▸ REQUIREMENT: Although the entries contain pictures, only their text goes into the copy, set down exactly.

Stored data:
.....
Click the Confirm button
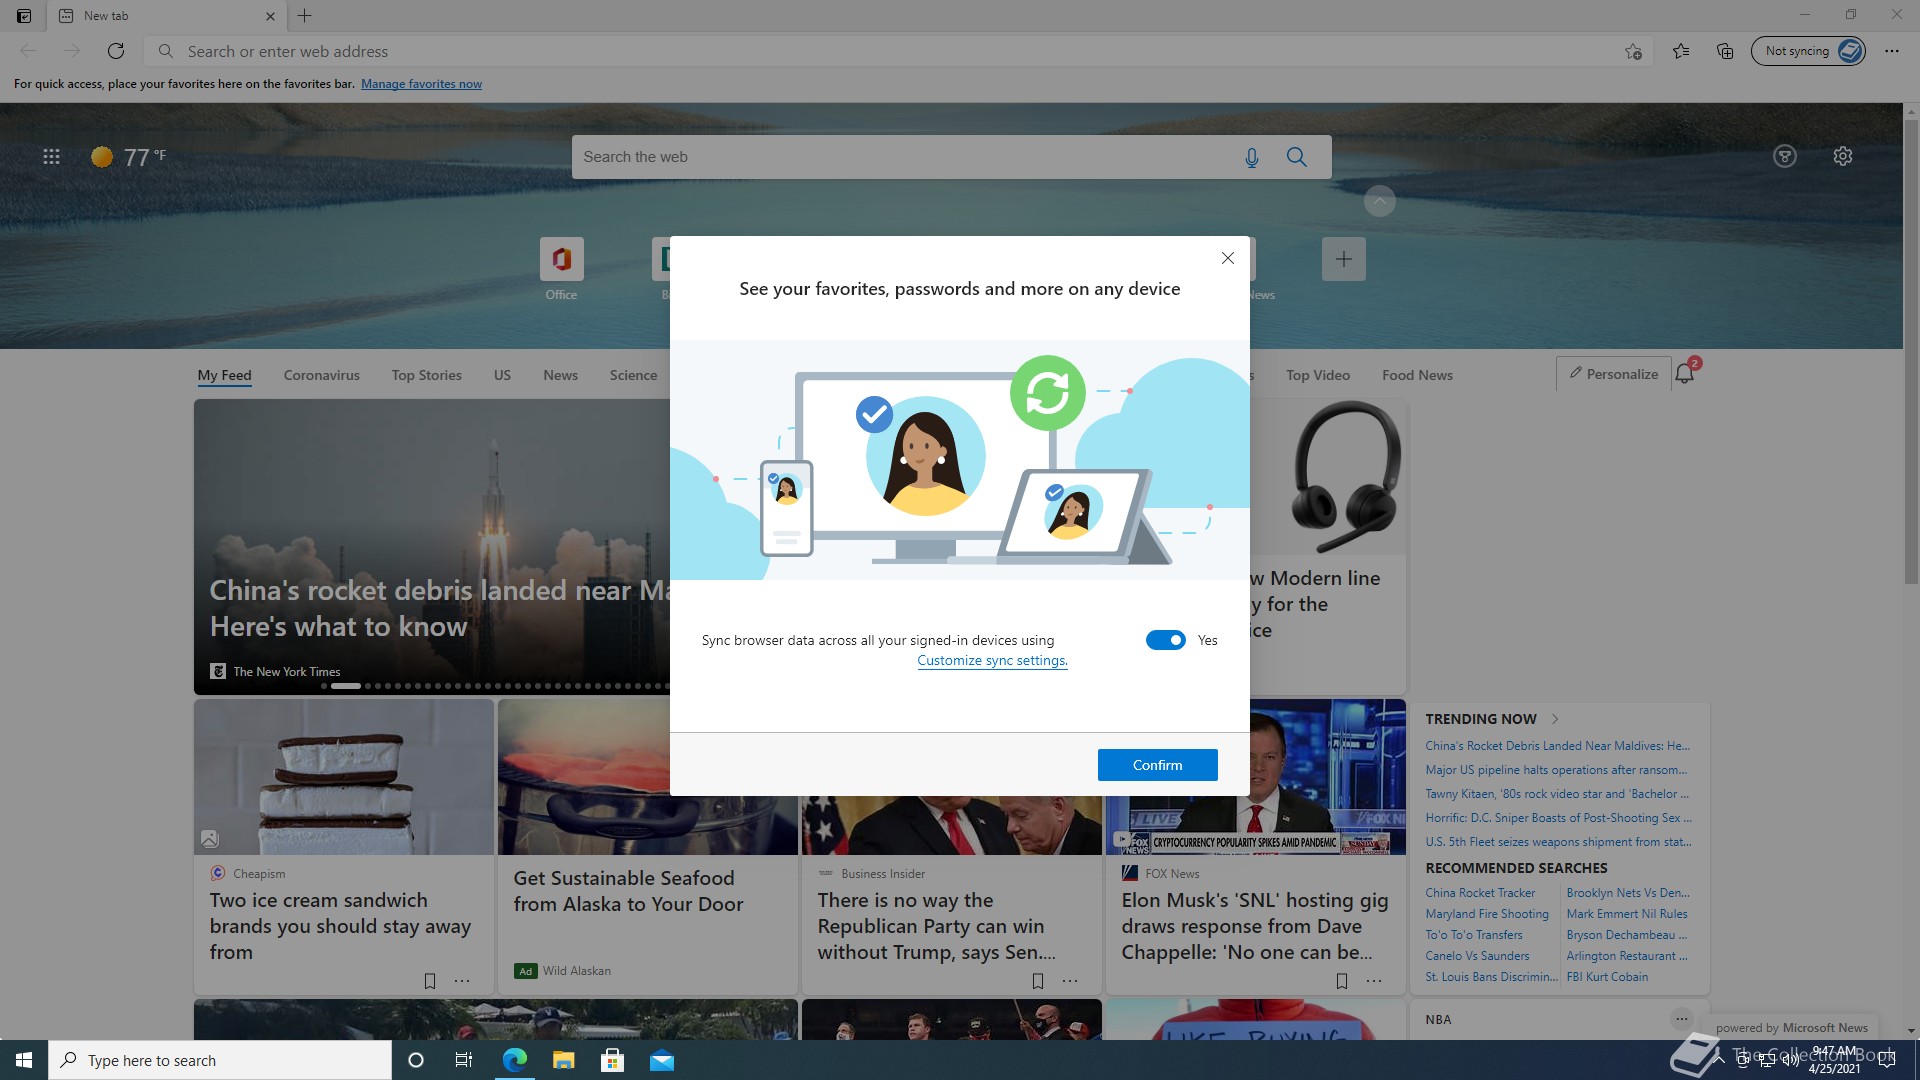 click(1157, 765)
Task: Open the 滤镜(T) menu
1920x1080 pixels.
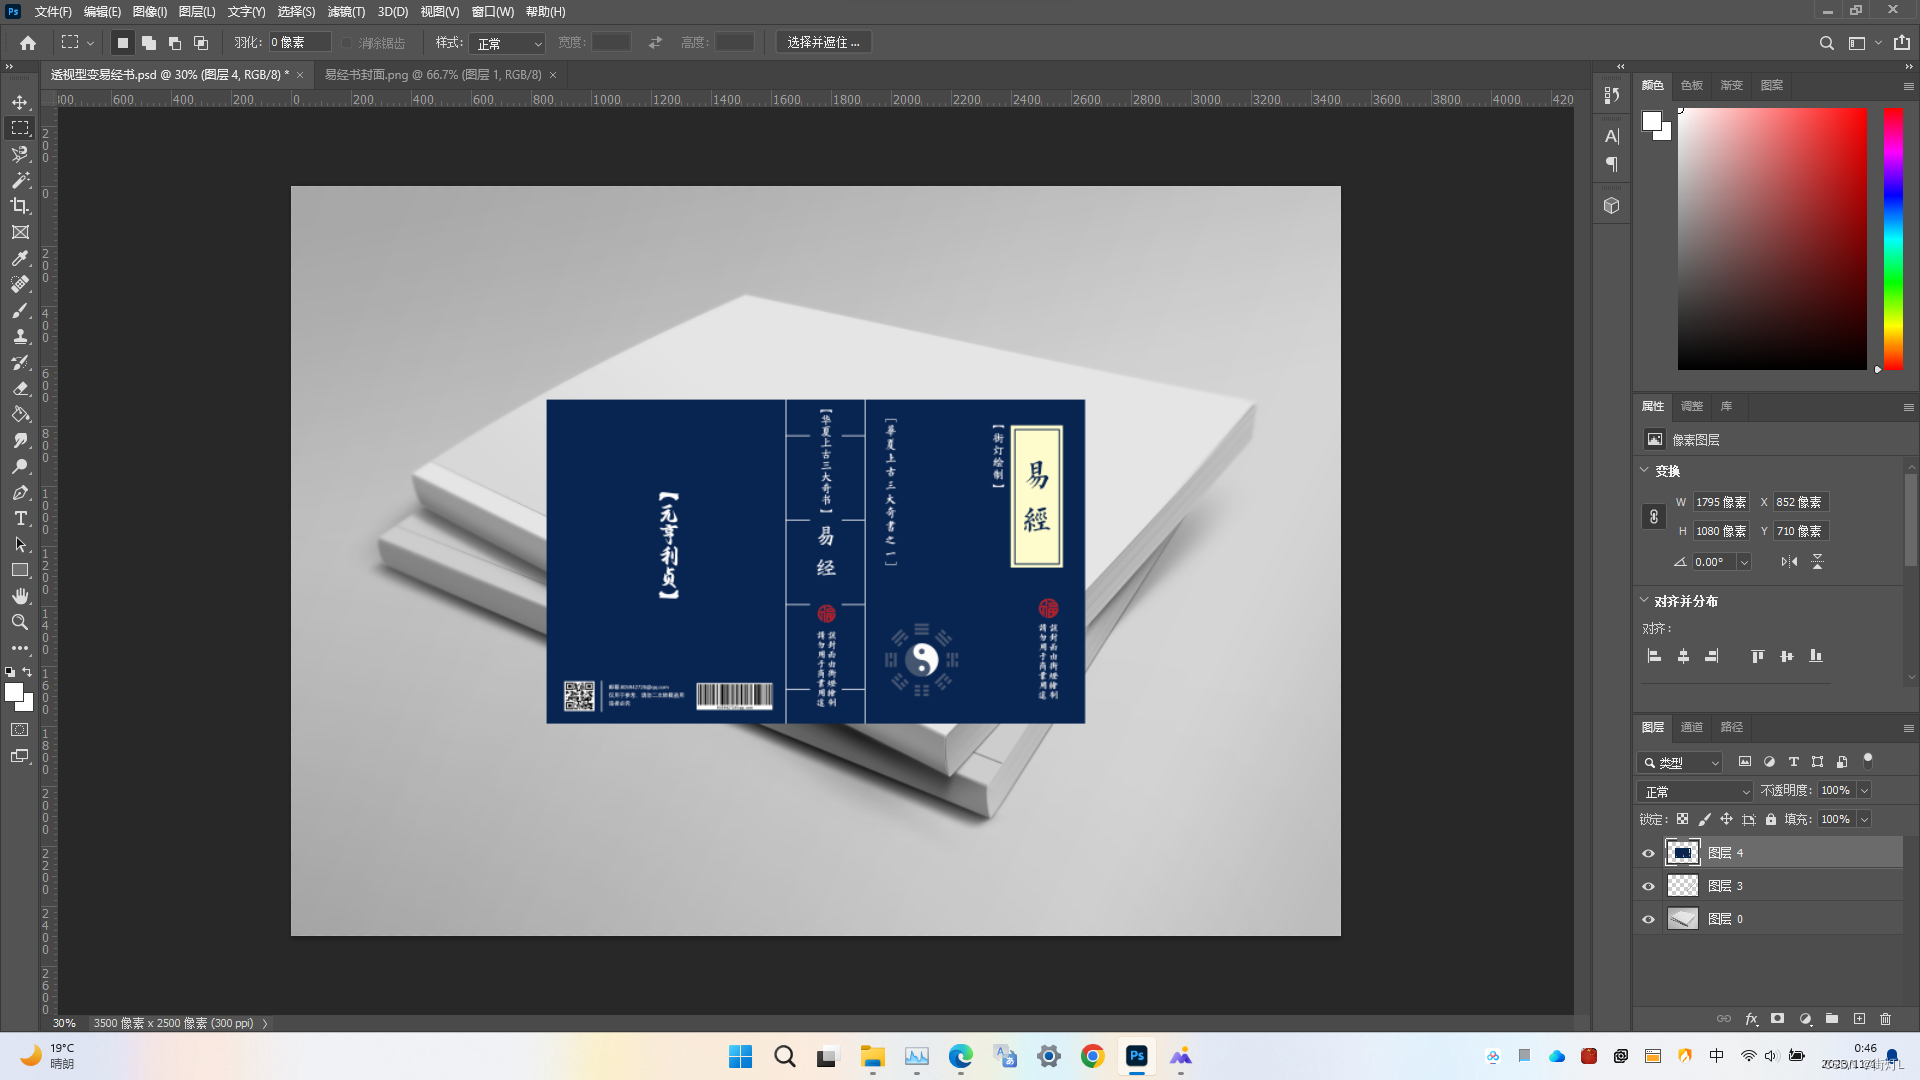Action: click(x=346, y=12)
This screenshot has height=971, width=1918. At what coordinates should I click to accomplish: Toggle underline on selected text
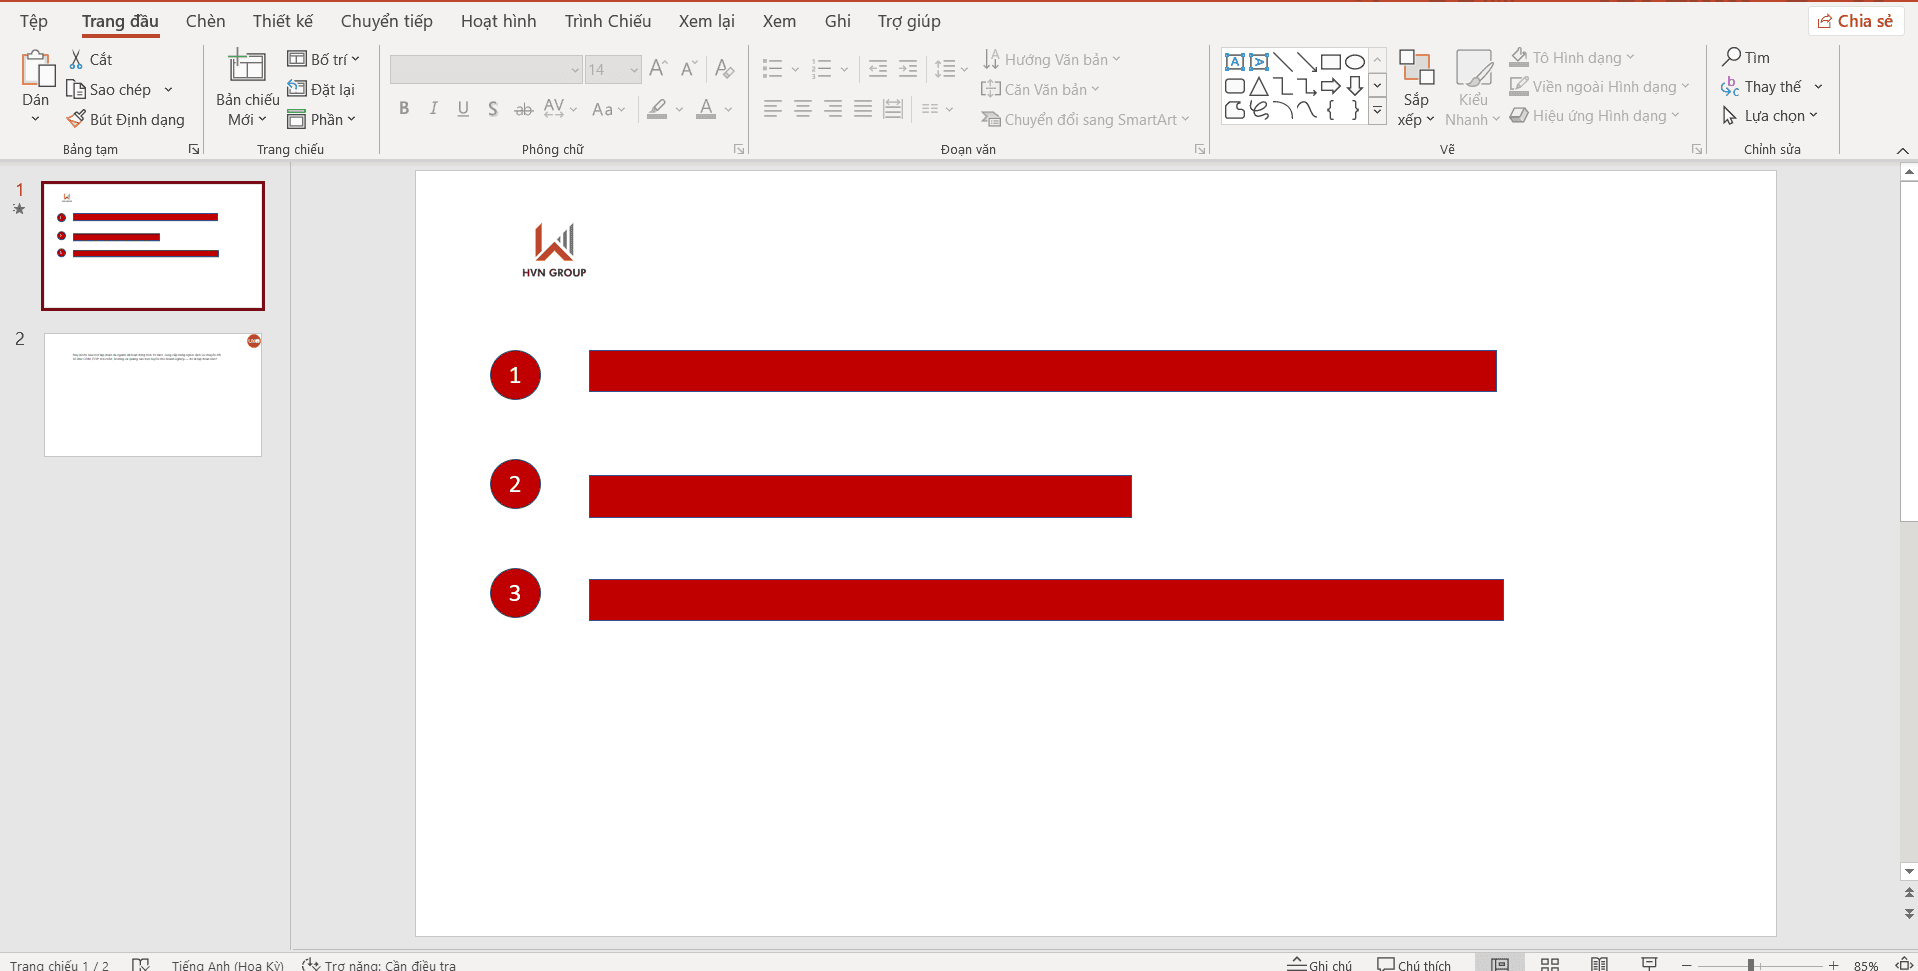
.....
▸ RESPONSE:
Click the Confirm button
 click(1157, 765)
Task: Open the 滤镜(T) menu
1920x1080 pixels.
Action: click(x=346, y=12)
This screenshot has height=971, width=1918. At what coordinates should I click to accomplish: Toggle underline on selected text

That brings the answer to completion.